WE run the honda 2000 inverter with an iota charger. Low fuel consumption and low noise. Online for under a grand thought the money spent on a larger propane would be better spent on more solar panels.
If the wind genny comes on or the clouds clear it idols down and burns almost no fuel until we shut it off


----------



## K.B. (Sep 7, 2012)

interesting - thank you. The spec sheet indicates different fuel usage rates depending on the load, so I must not be understanding something. I will keep looking...

Gray Wolf - I have seen smaller propane generators (Yamaha) that come set up from the factory for propane use. They were pretty pricey for the power supplied, but they may save you on fuel in the long run.


----------



## Jim-mi (May 15, 2002)

yes it is the poor wave form--voltage regulation--. of those cheapy generators that will make a battery charger be less efficient.......

People expect wonders from a super noisy $199.95 gennie . . .all they are buying are headaches and junk.

Yes that Honda and Iota will get the job done very very well.


----------



## Alaska (Jun 16, 2012)

Jim-mi said:


> yes it is the poor wave form--voltage regulation--. of those cheapy generators that will make a battery charger be less efficient.......
> 
> People expect wonders from a super noisy $199.95 gennie . . .all they are buying are headaches and junk.
> 
> Yes that Honda and Iota will get the job done very very well.



Yes and we can top of the golf car at the same time as long as I start it first and let it charge until the charger amps come down below 10 and then start the iota.


----------



## topofmountain (Nov 1, 2013)

Supplied information:
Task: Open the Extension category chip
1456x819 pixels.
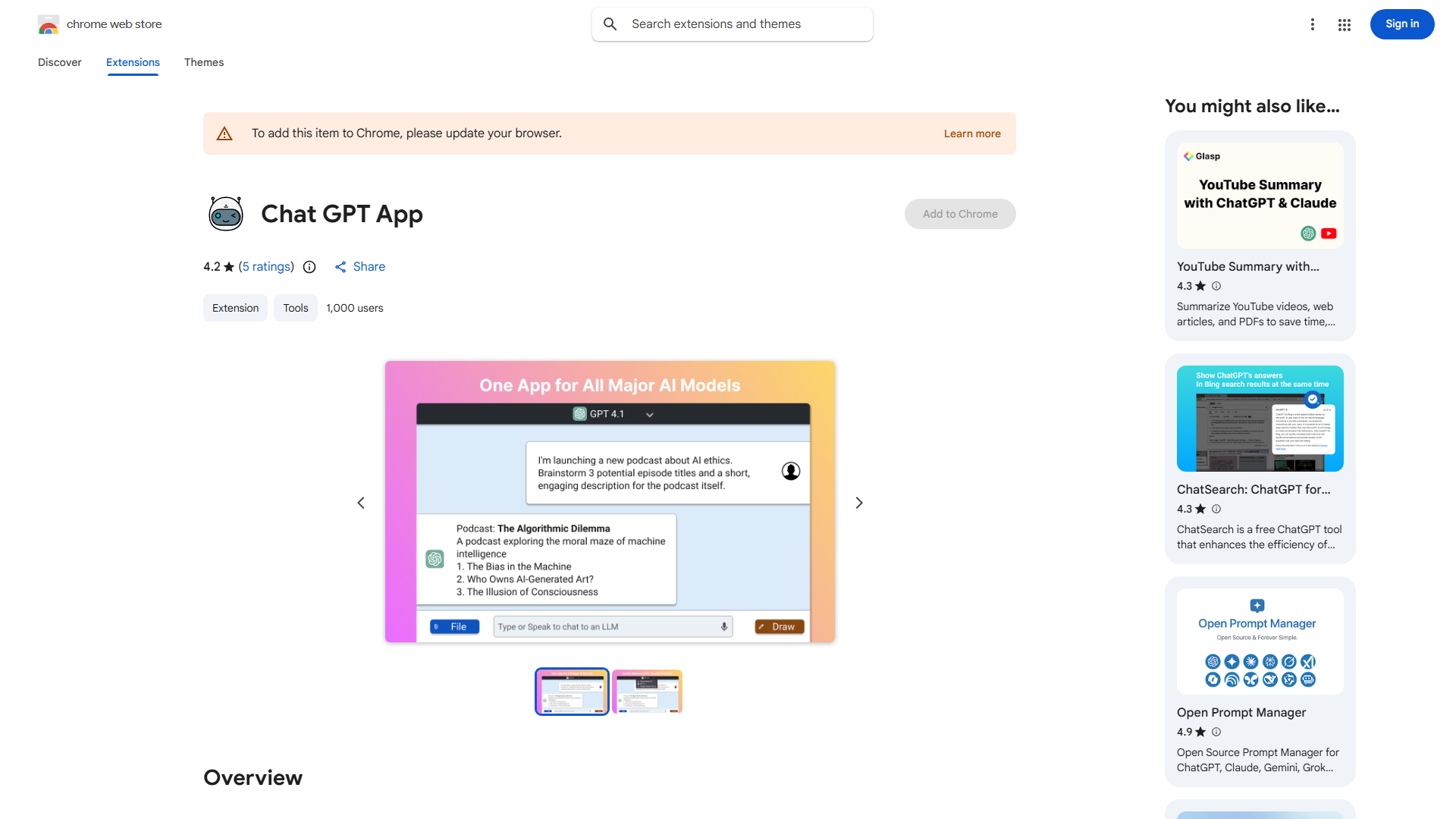Action: point(235,308)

Challenge 1:
Say whether each statement below agrees with the generator thread. Answer yes or no, and quote the deciding words from the thread. (a) The first poster found the Honda 2000 inverter online for under a thousand dollars. (b) Jim-mi blames poor wave form in cheap generators for making a battery charger less efficient. (c) K.B. describes the Yamaha propane generators as inexpensive for the power supplied.
Challenge 2:
In the generator thread, how low must the charger amps fall before Alaska starts the iota?
Challenge 3:
From the generator thread, reproduce the passage starting with "## K.B. (Sep" and going on through "(May 15, 2002)".

Correct output 1:
(a) Yes: "Online for under a grand"
(b) Yes: "it is the poor wave form--voltage regulation--. of those cheapy generators that will make a battery charger be less efficient"
(c) No: "They were pretty pricey for the power supplied"

Correct output 2:
Below 10.

Correct output 3:
## K.B. (Sep 7, 2012)

interesting - thank you. The spec sheet indicates different fuel usage rates depending on the load, so I must not be understanding something. I will keep looking...

Gray Wolf - I have seen smaller propane generators (Yamaha) that come set up from the factory for propane use. They were pretty pricey for the power supplied, but they may save you on fuel in the long run.


----------



## Jim-mi (May 15, 2002)